Das macht einen doch ein bisschen stolz

[jpg] Der internationale renommierte Pulitzerpreis bekam eine Bloggerin, nämlich die US amerikanische Journalistin Shari Fink für ihren Bericht  im Zusammenhang mit den Zuständen die Hurrikan Katrina in Krankenhäusern hervorbrachte. Dieser Bericht war ein Paradebeispiel für den längst aus Kostengründen vergessenen investigativen Journalismus. Das machte schon stolz, stolz zu dieser Gruppe zu gehören und Ansporn es der Preisträgerin gleich zu machen.

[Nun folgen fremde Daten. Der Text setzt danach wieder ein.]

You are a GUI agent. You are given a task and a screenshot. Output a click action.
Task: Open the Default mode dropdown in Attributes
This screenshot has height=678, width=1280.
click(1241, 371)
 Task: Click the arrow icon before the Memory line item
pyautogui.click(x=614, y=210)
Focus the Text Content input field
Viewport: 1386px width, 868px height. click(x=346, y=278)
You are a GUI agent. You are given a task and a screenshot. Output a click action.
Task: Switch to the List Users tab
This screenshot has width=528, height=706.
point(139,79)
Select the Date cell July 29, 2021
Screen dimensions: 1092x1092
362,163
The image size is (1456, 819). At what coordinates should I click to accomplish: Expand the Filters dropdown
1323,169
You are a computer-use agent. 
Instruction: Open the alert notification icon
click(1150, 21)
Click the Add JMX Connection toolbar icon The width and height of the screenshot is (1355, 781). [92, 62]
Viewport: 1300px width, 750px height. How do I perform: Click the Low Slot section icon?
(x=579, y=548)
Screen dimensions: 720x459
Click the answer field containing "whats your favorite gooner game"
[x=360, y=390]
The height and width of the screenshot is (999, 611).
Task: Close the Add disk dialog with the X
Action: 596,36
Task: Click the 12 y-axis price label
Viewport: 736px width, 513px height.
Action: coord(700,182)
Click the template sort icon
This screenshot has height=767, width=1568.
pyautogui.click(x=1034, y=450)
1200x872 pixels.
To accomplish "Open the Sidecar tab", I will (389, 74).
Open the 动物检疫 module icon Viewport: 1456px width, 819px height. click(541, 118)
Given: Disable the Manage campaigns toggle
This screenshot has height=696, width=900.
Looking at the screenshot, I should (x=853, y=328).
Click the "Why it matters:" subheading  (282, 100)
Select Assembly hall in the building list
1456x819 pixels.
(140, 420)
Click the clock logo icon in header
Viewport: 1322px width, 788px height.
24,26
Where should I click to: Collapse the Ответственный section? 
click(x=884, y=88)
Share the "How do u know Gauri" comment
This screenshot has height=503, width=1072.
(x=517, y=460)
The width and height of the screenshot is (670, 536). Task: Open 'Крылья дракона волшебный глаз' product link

Und jetzt? Blogger auf dem Vormarsch?

Da zeichnet das europäische Parlament James Clive-Matthews  aus Großbritannien mit dem Preis in der Kategorie Internet für seinen Blogbeitrag "EUtopia –  welcher Prozentsatz der Gesetze stammt von der EU?"  In der Begründung der Jury hieß es, der Autor habe "hervorragende Recherchearbeit" geleistet, und der Beitrag sei sehr "verständlich, überzeugend und humorvoll" sowie "informativ und interessant". Der Journalist, der einer der "wenigen Blogger sei, die sich ernsthaft mit der EU befassen", habe sehr ernsthafte statistische und vergleichende Arbeit geleistet, aber gleichzeitig könne sein Artikel "mit großem Vergnügen" gelesen werden. Parlamentspräsident Jerzy Buzek betonte: Das Parlement will damit kritischen und unabhängigen Journalismus der sich mit der EU befasst dementsprechend würdigen. James Clive-Matthews fiel mit seinem Nosemonkey Blog damit auf, indem er immer wieder Fragen nach dem Sinn oder Unsinn von politischen Entscheidungen der EU stellte. So fragte er nach dem Sinn eines Verbotes der 12er Eier Verkaufspackungen durch die EU. Seinen Blog hat er deshalb angefangen, weil Mother BBC die Nachrichten über die EU in der Regel unter Sonstiges liefen lies – heißt es wurde nicht berichtet.

Wir wollen aber nicht überheblich sein oder werden; denn auch die anderen Medien wurden ausgezeichnet:

Witold Szabłowski von der polnischen Tageszeitung Gazeta Wyborcza (Polen)

Kajsa Norell und Nuri Kino von Sveriges Radio Ekot (Schweden)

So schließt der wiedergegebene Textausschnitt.